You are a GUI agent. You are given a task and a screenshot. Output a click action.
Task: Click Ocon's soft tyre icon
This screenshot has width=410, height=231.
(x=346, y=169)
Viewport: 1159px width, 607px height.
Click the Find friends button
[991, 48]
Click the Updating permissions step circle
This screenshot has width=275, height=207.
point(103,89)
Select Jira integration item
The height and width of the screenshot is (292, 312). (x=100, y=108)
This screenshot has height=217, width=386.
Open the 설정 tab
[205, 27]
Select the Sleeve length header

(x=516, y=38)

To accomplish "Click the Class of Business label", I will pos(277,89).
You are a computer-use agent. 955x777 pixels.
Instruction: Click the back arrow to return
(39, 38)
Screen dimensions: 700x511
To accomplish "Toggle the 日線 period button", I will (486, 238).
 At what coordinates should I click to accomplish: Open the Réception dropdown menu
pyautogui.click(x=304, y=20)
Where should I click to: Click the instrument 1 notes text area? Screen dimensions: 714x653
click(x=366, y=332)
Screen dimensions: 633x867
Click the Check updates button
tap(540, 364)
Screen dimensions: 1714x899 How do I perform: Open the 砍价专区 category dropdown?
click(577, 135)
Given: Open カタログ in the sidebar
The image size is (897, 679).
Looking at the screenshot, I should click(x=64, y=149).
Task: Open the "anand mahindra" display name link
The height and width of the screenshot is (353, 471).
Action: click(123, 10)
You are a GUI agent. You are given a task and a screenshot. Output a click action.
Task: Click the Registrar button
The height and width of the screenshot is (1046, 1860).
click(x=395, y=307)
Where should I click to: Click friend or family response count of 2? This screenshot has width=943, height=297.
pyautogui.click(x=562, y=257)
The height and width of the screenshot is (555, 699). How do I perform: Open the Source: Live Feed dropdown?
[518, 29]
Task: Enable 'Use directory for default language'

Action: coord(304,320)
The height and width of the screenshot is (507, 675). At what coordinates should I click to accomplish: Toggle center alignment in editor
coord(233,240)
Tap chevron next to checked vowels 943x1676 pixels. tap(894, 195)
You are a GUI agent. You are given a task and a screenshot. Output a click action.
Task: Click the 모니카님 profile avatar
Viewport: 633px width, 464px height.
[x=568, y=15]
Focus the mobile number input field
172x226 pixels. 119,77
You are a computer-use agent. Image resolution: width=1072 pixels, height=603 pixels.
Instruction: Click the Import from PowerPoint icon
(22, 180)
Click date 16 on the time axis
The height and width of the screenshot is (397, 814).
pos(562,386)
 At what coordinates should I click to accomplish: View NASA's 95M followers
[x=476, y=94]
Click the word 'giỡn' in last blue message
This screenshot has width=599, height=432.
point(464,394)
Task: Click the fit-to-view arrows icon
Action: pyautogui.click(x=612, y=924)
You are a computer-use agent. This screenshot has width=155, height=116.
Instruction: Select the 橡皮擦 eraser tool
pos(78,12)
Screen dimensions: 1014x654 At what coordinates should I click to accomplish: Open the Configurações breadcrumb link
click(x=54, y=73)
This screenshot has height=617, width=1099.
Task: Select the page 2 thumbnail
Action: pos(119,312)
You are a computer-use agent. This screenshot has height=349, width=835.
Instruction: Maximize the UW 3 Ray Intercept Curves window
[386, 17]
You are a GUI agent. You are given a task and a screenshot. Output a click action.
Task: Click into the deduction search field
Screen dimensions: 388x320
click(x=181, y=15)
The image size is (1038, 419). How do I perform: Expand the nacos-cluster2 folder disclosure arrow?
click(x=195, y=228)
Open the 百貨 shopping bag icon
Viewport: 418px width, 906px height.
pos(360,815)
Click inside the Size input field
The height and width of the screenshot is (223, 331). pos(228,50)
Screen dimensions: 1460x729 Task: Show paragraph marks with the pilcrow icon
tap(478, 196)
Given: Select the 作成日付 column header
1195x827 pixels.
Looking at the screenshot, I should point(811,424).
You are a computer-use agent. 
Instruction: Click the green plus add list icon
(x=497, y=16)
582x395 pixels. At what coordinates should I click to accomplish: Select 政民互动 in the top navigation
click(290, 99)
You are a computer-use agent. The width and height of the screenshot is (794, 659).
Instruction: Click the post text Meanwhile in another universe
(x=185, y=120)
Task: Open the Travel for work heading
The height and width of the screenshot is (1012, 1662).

> Aim of the task: The records above must be written out again exactly.

> Task result:
You are a GUI agent. You are given a task and a screenshot. Output a click action.
Task: Click Ocon's soft tyre icon
This screenshot has width=410, height=231.
(x=346, y=169)
Viewport: 1159px width, 607px height.
Click the Find friends button
[991, 48]
Click the Updating permissions step circle
This screenshot has width=275, height=207.
point(103,89)
Select Jira integration item
The height and width of the screenshot is (292, 312). (x=100, y=108)
This screenshot has height=217, width=386.
Open the 설정 tab
[205, 27]
Select the Sleeve length header

(x=516, y=38)

To accomplish "Click the Class of Business label", I will pos(277,89).
You are a computer-use agent. 955x777 pixels.
Instruction: Click the back arrow to return
(39, 38)
Screen dimensions: 700x511
To accomplish "Toggle the 日線 period button", I will (486, 238).
 At what coordinates should I click to accomplish: Open the Réception dropdown menu
pyautogui.click(x=304, y=20)
Where should I click to: Click the instrument 1 notes text area? Screen dimensions: 714x653
click(x=366, y=332)
Screen dimensions: 633x867
Click the Check updates button
tap(540, 364)
Screen dimensions: 1714x899 How do I perform: Open the 砍价专区 category dropdown?
click(577, 135)
Given: Open カタログ in the sidebar
The image size is (897, 679).
Looking at the screenshot, I should click(x=64, y=149).
Task: Open the "anand mahindra" display name link
The height and width of the screenshot is (353, 471).
Action: click(123, 10)
You are a GUI agent. You are given a task and a screenshot. Output a click action.
Task: Click the Registrar button
The height and width of the screenshot is (1046, 1860).
click(x=395, y=307)
Where should I click to: Click friend or family response count of 2? This screenshot has width=943, height=297.
pyautogui.click(x=562, y=257)
The height and width of the screenshot is (555, 699). How do I perform: Open the Source: Live Feed dropdown?
[518, 29]
Task: Enable 'Use directory for default language'

Action: coord(304,320)
The height and width of the screenshot is (507, 675). At what coordinates should I click to accomplish: Toggle center alignment in editor
coord(233,240)
Tap chevron next to checked vowels 943x1676 pixels. tap(894, 195)
You are a GUI agent. You are given a task and a screenshot. Output a click action.
Task: Click the 모니카님 profile avatar
Viewport: 633px width, 464px height.
[x=568, y=15]
Focus the mobile number input field
172x226 pixels. 119,77
You are a computer-use agent. Image resolution: width=1072 pixels, height=603 pixels.
Instruction: Click the Import from PowerPoint icon
(22, 180)
Click date 16 on the time axis
The height and width of the screenshot is (397, 814).
pos(562,386)
 At what coordinates should I click to accomplish: View NASA's 95M followers
[x=476, y=94]
Click the word 'giỡn' in last blue message
This screenshot has width=599, height=432.
point(464,394)
Task: Click the fit-to-view arrows icon
Action: pyautogui.click(x=612, y=924)
You are a computer-use agent. This screenshot has width=155, height=116.
Instruction: Select the 橡皮擦 eraser tool
pos(78,12)
Screen dimensions: 1014x654 At what coordinates should I click to accomplish: Open the Configurações breadcrumb link
click(x=54, y=73)
This screenshot has height=617, width=1099.
Task: Select the page 2 thumbnail
Action: pos(119,312)
You are a computer-use agent. This screenshot has height=349, width=835.
Instruction: Maximize the UW 3 Ray Intercept Curves window
[386, 17]
You are a GUI agent. You are given a task and a screenshot. Output a click action.
Task: Click into the deduction search field
Screen dimensions: 388x320
click(x=181, y=15)
The image size is (1038, 419). How do I perform: Expand the nacos-cluster2 folder disclosure arrow?
click(x=195, y=228)
Open the 百貨 shopping bag icon
Viewport: 418px width, 906px height.
pos(360,815)
Click inside the Size input field
The height and width of the screenshot is (223, 331). pos(228,50)
Screen dimensions: 1460x729 Task: Show paragraph marks with the pilcrow icon
tap(478, 196)
Given: Select the 作成日付 column header
1195x827 pixels.
Looking at the screenshot, I should point(811,424).
You are a computer-use agent. 
Instruction: Click the green plus add list icon
(x=497, y=16)
582x395 pixels. At what coordinates should I click to accomplish: Select 政民互动 in the top navigation
click(290, 99)
You are a computer-use agent. The width and height of the screenshot is (794, 659).
Instruction: Click the post text Meanwhile in another universe
(x=185, y=120)
Task: Open the Travel for work heading
The height and width of the screenshot is (1012, 1662).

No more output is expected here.